For the subnet property, each array item is an object which defines a subnet. The API for Azure, is expecting when a subnet property such as networkSecurityGroup is specified, that it will contain a value. We specified the property, but left it empty. Some Azure resource API, will handle this gracefully and ignore it. In this case however, it’s expect that if you’ve defined it, it must have a valid value.

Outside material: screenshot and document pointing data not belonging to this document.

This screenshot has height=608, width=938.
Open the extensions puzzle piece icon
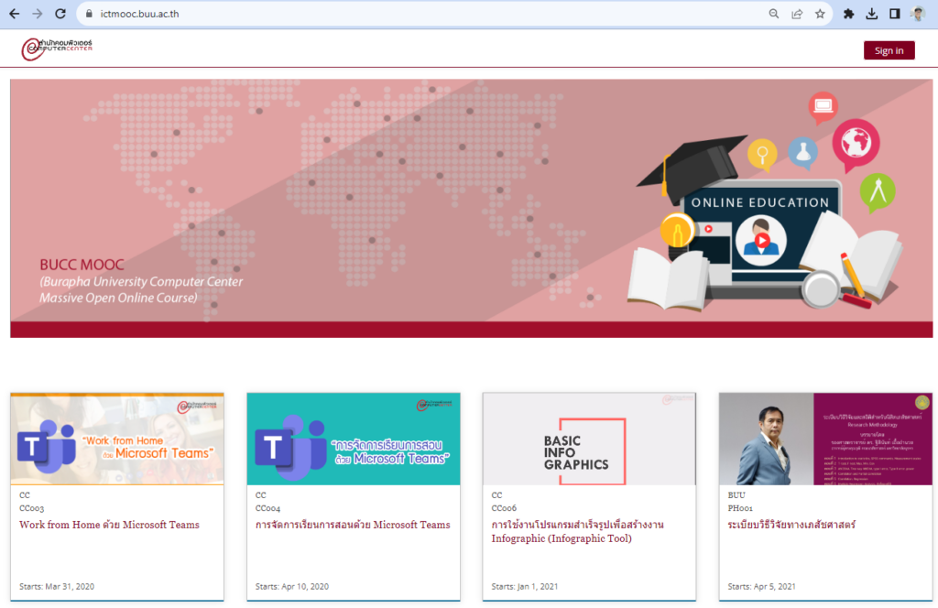pyautogui.click(x=848, y=14)
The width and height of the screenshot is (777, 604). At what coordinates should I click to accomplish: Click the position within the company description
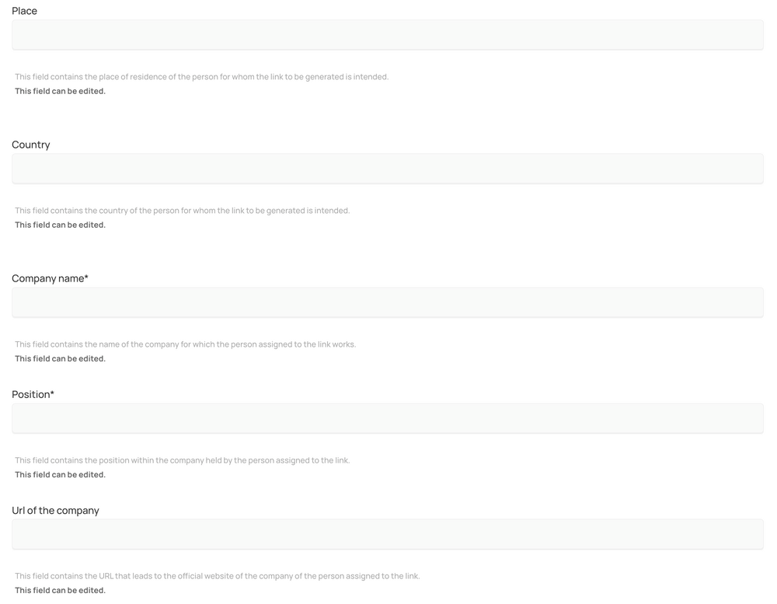tap(182, 460)
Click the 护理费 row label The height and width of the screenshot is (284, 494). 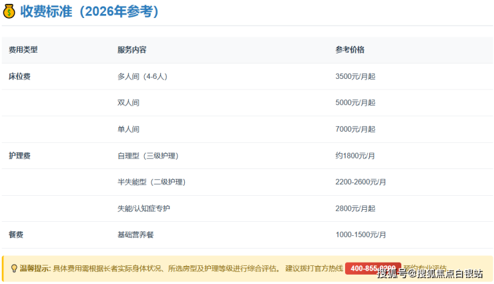coord(19,156)
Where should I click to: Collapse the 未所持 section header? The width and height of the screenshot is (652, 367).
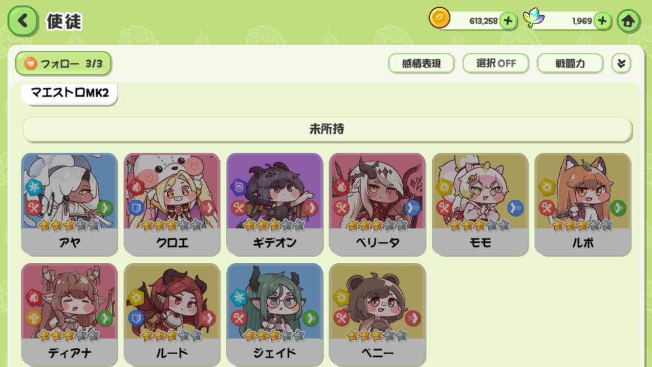pos(327,129)
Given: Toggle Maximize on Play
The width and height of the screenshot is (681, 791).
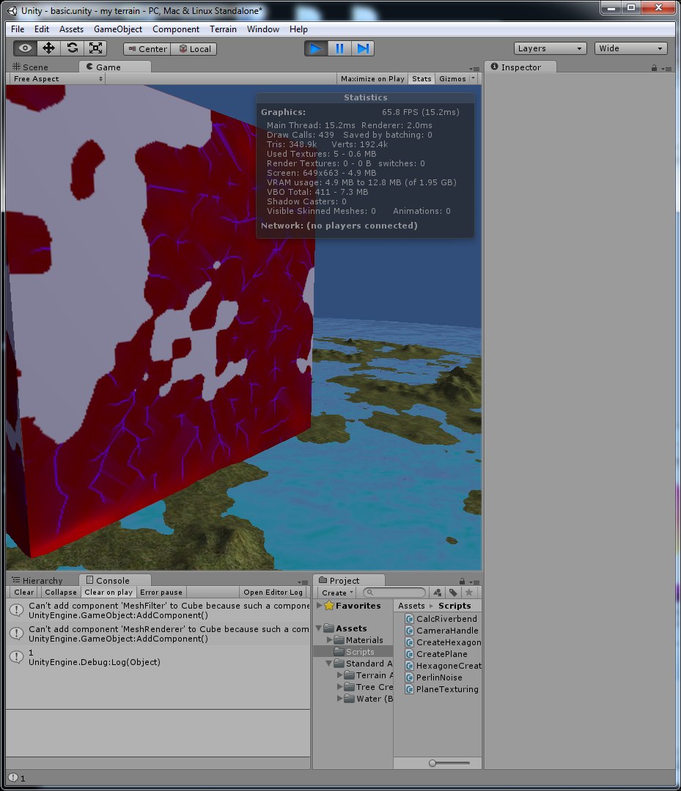Looking at the screenshot, I should pyautogui.click(x=372, y=79).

In order to see this, let’s inspect the object being passed to Azure.

Generate JSON artifact

$deploymentObject | ConvertTo-Json -Depth 100
{
  "properties": {
    "addressSpace": {
      "addressPrefixes": [
        "10.0.0.0/16"
      ]
    },
    "subnets": [
      {
        "name": "GatewaySubnet",
        "properties": {
          "routeTable": {},
          "privateLinkServiceNetworkPolicies": "Disabled",
          "privateEndpointNetworkPolicies": "Disabled",
          "serviceEndpoints": [],
          "serviceEndpointPolicies": [],
          "natGateway": [],
          "networkSecurityGroup": {},
          "delegations": [],
          "applicationGatewayIpConfigurations": [],
          "addressPrefix": "10.0.0.0/24"
        }
      },
      {
        "name": "webFarm1",
        "properties": {
          "routeTable": {},
          "privateLinkServiceNetworkPolicies": "Disabled",
          "privateEndpointNetworkPolicies": "Disabled",
          "serviceEndpoints": [],
          "serviceEndpointPolicies": [],
          "natGateway": {},
          "networkSecurityGroup": {},
          "delegations": [
            {
              "name": "Microsoft.Web/serverFarms",
              "properties": {
                "serviceName": "Microsoft.Web/serverFarms"
              }
            }
          ],
          "applicationGatewayIpConfigurations": [],
          "addressPrefix": ".10.0/24"
        }
      }
    ],
    "enableVmProtection": false,
    "virtualNetworkPeerings": [],
    "enableDdosProtection": false,
    "dhcpOptions": {
      "dnsServers": [
        "8.8.8.8"
      ]
    }
  },
  "location": "eastUS",
  "name": "vnetOne",
  "tags": {
    "environment": "sandbox"
  }
}

You’ll see that all of the errors correspond directly to empty properties with in the various subnet array of objects.

Article Conclusion

In this article, I showed how a non-working example. You should now understand why it’s happening, and some example error messages or symptom you might run into. We also know now that we need a way to only specify properties that we’re using.